Pourquoi cela se produit-il ? La balance des paiements est toujours équilibrée : le total des entrées d’argent aux États-Unis doit être égal au total des sorties. En particulier (en laissant de côté certains problèmes techniques liés aux revenus d’investissement), il doit être vrai que : le déficit commercial est égal aux entrées nettes de capitaux.
Ainsi, à moins que les États-Unis ne réduisent le montant des capitaux étrangers qui entrent aux États-Unis – le montant que les gouvernements, les entreprises et les particuliers étrangers investissent ici – ils ne pourront pas réduire le déficit commercial. En général, si les importations diminuent, ce changement est compensé par une baisse des exportations. Réduire un seul élément du déficit commercial revient à pousser sur un ballon : il se dilate ailleurs. Et le mécanisme par lequel cela se produit est généralement un dollar plus fort.
La Fed coopérerait-elle ? Elle est censée être indépendante. Mais Trump veut mettre fin à cette indépendance.
Imaginez donc une administration Trump qui impose des droits de douane pour éliminer le déficit commercial, puis découvre que cela n’a pas fonctionné. Vous pourriez penser que cela conduirait Trump et ses conseillers à repenser leurs idées politiques ; c’est-à-dire, si vous avez passé les sept dernières années dans un monastère trappiste ou sous une sorte de rocher métaphorique, vous pourriez penser que Trump s’entêterait et augmenterait encore les droits de douane.
En outre, Trump a déclaré qu’il souhaitait un dollar plus faible. Il serait probablement très frustré si le dollar américain s’appréciait en raison de ses droits de douane. Il exigerait donc que quelque chose soit fait.

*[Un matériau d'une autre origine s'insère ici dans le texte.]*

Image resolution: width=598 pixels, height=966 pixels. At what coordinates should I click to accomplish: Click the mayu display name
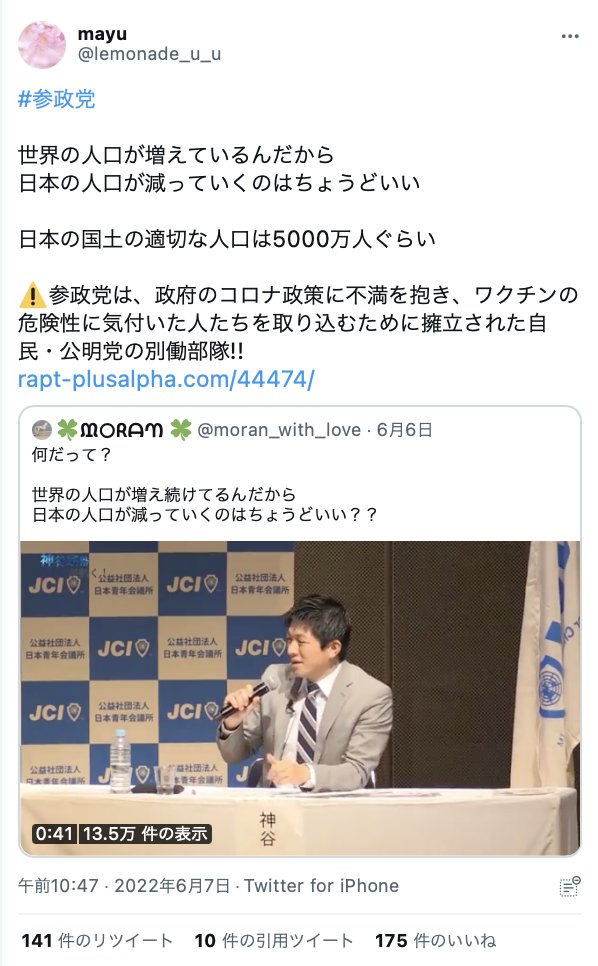pos(102,34)
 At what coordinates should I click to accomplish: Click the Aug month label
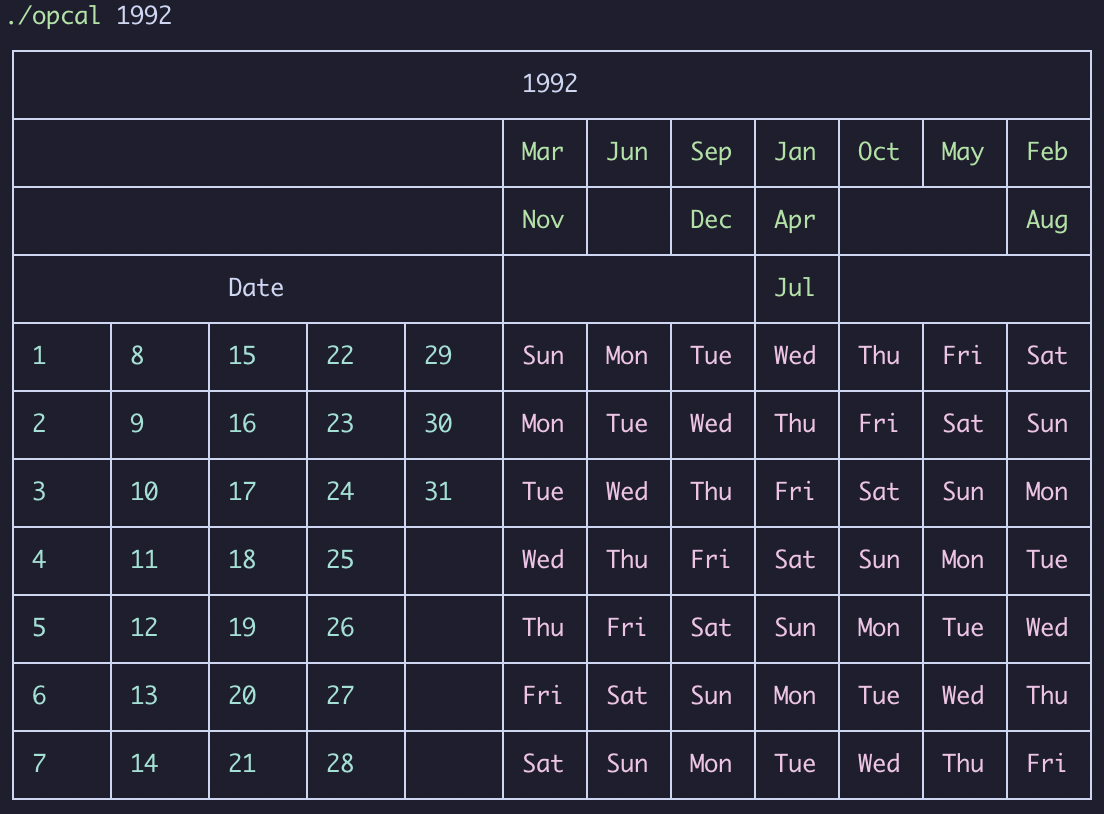(x=1047, y=220)
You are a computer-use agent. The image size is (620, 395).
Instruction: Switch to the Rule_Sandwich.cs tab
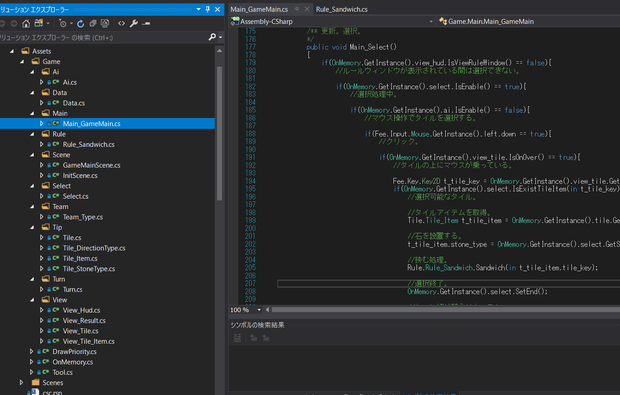pos(342,9)
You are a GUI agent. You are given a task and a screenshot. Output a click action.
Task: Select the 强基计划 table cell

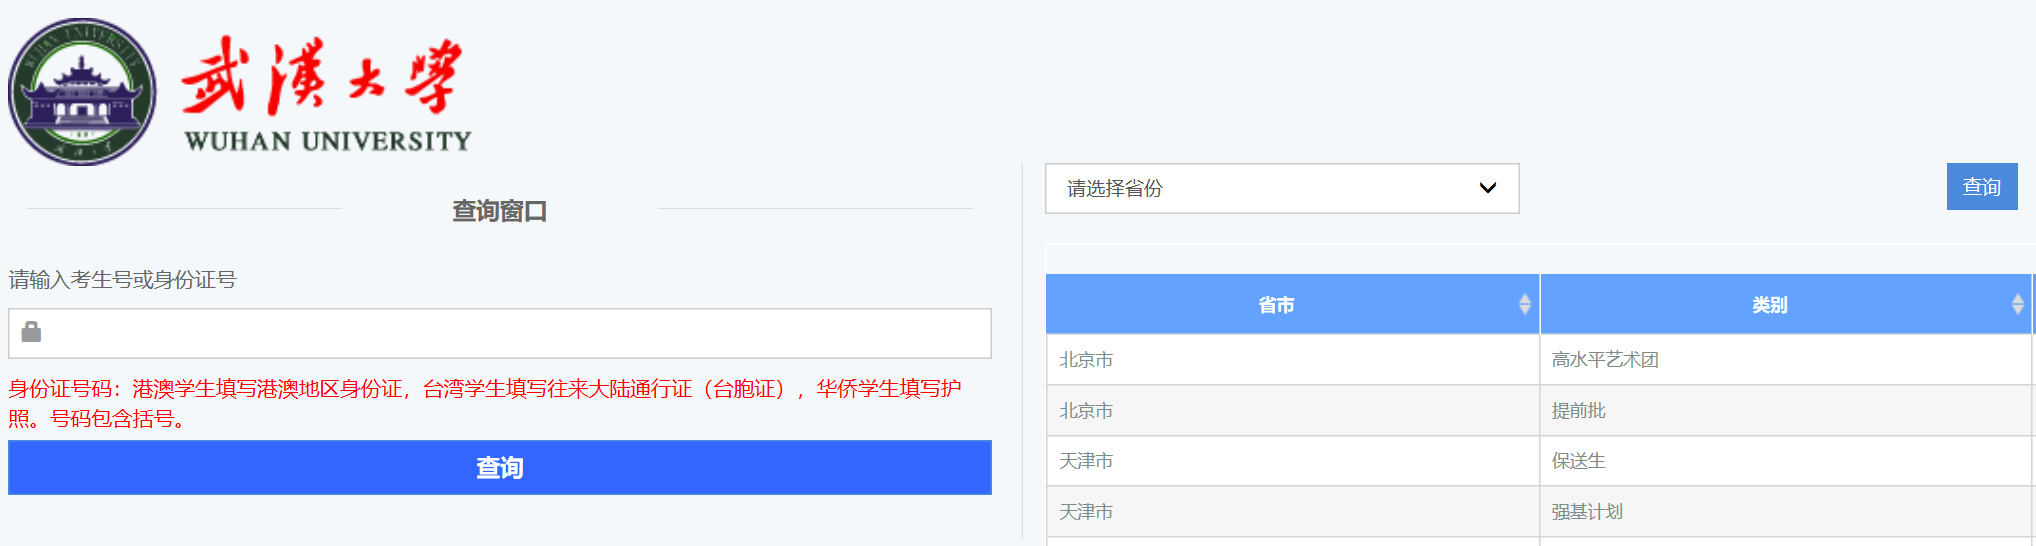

Mais que peut-on faire ? Il existe un autre principe fondamental de l'économie internationale, connu sous le nom de « trinité impossible ». Selon ce principe, tant que les capitaux sont libres de circuler à travers les frontières, il est impossible de faire la distinction entre la politique de change et la politique monétaire. Dans ce cas, cela signifie que la seule façon de faire baisser le dollar serait que la Réserve fédérale abaisse les taux d'intérêt, ce qui serait inflationniste si l'économie est proche du plein emploi.
La Fed coopérerait-elle ? Elle est censée être indépendante. Mais Trump veut mettre fin à cette indépendance.
Voici donc mon histoire de Trumpflation : après son retour au pouvoir, Trump, avec ses vues mercantilistes, tente d'éliminer les déficits commerciaux au moyen de droits de douane. Lorsque cette stratégie échoue, en partie parce que la valeur du dollar a augmenté, il augmente encore les droits de douane, tout en faisant pression sur la Fed pour qu'elle réduise les taux d'intérêt afin de faire baisser le dollar.
Tout cela serait gravement inflationniste, tout comme, soit dit en passant, la déportation massive d’une partie importante de la main d’œuvre américaine.
Comment Trump gérerait-il l’inflation ? Nous ne le savons pas, mais les dirigeants autoritaires étrangers, que Trump admire, réagissent souvent aux difficultés économiques en adoptant des théories farfelues colportées par des gens qui leur disent ce qu’ils veulent entendre. Après tout, Trump insiste sur le fait que les droits de douane n’augmentent pas les prix à la consommation, une opinion qu’aucun économiste traditionnel ne soutient.
Jusqu’où Trump pourrait-il faire monter l’inflation ? Eh bien, ces dernières années, le président turc Tayyip Erdogan a mis un point d’honneur à rejeter les principes économiques orthodoxes, poussant l’inflation à 85 % avant de finalement céder et d’accepter certains conseils du courant dominant. Il faudrait beaucoup de choses pour mettre l’Amérique, qui part d’une position forte, dans une telle situation, mais je ne crois pas que la plupart des analystes se rendent pleinement compte de l’ampleur que pourrait prendre la Trumpflation.
Bien sûr, nous ne le saurons peut-être jamais. Les sondages sont en défaveur de Trump depuis que Harris a remplacé Biden comme candidat démocrate. Et pour être honnête, l’inflation n’est pas en tête de liste des choses qui m’inquiéteraient si Trump revenait au pouvoir.
Pourtant, la Trumpflation constitue une menace – et une menace plus grande que la plupart des analystes ne semblent le penser.
Cet article a été initialement publié dans le New York Times.